- **EXERCISE**: Swap "sidebar" for "navigation bar" in every entry below and write the entries out again with nothing else changed. Leave the pictures out.

Begin INPUT DATA

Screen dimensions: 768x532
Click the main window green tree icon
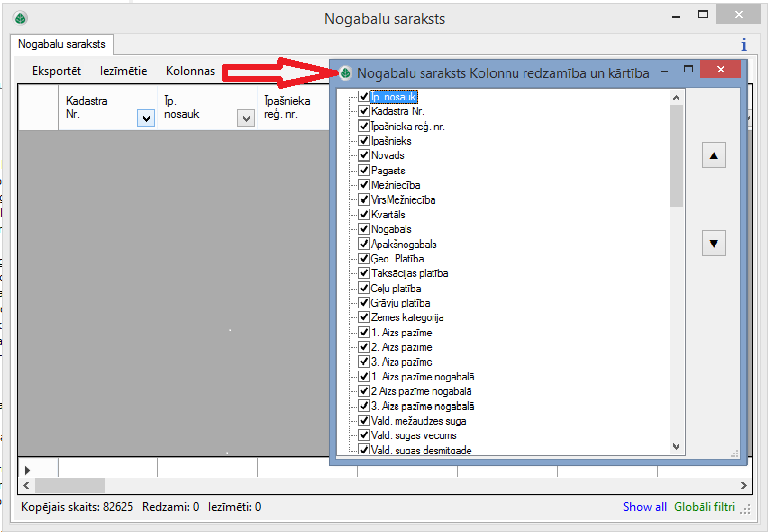[20, 18]
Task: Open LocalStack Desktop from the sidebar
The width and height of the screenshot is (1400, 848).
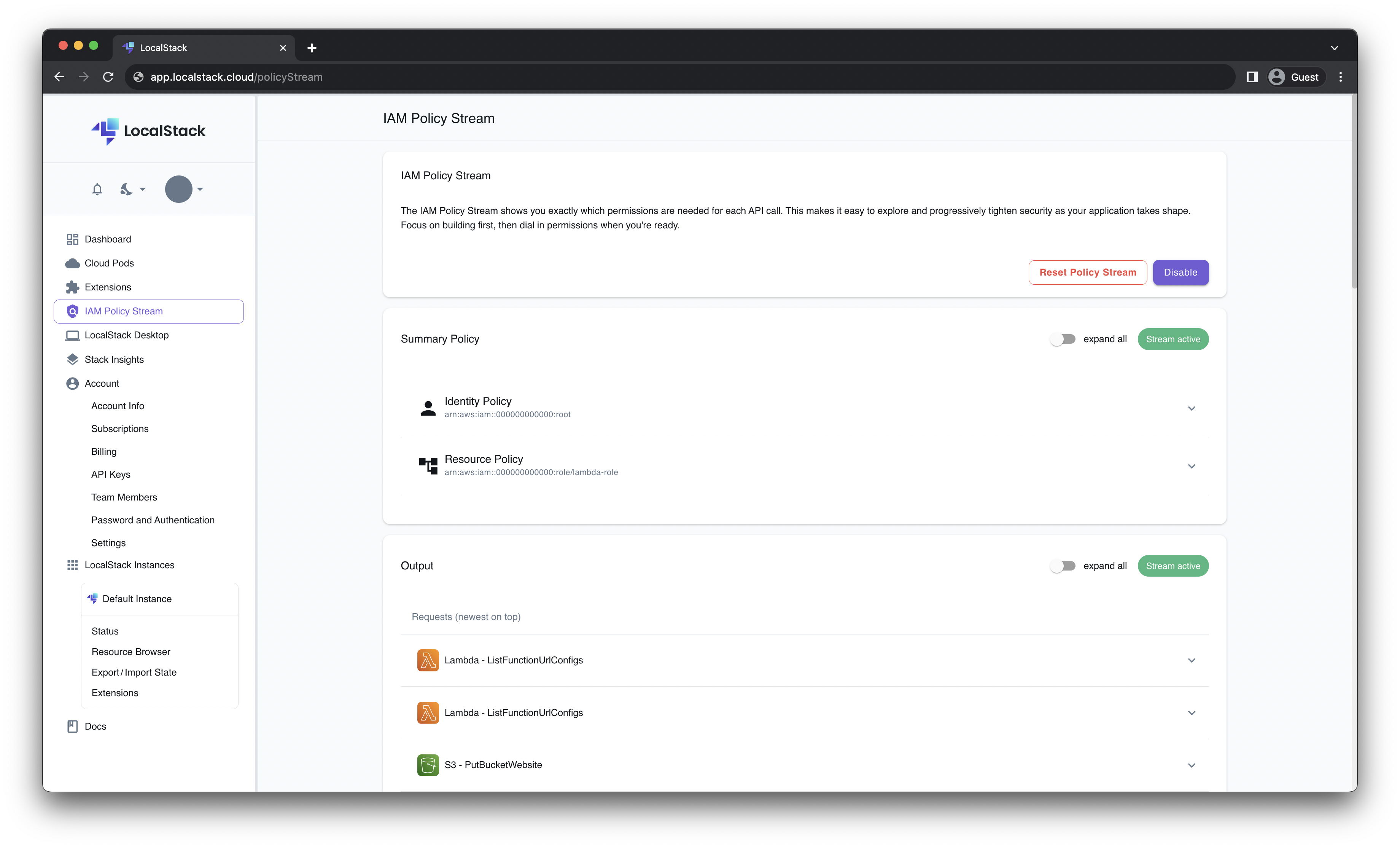Action: coord(126,335)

End INPUT DATA

- **SOLVED PROBLEM**:
Screen dimensions: 768x532
Click the main window green tree icon
[20, 18]
Task: Open LocalStack Desktop from the navigation bar
The width and height of the screenshot is (1400, 848).
Action: coord(126,335)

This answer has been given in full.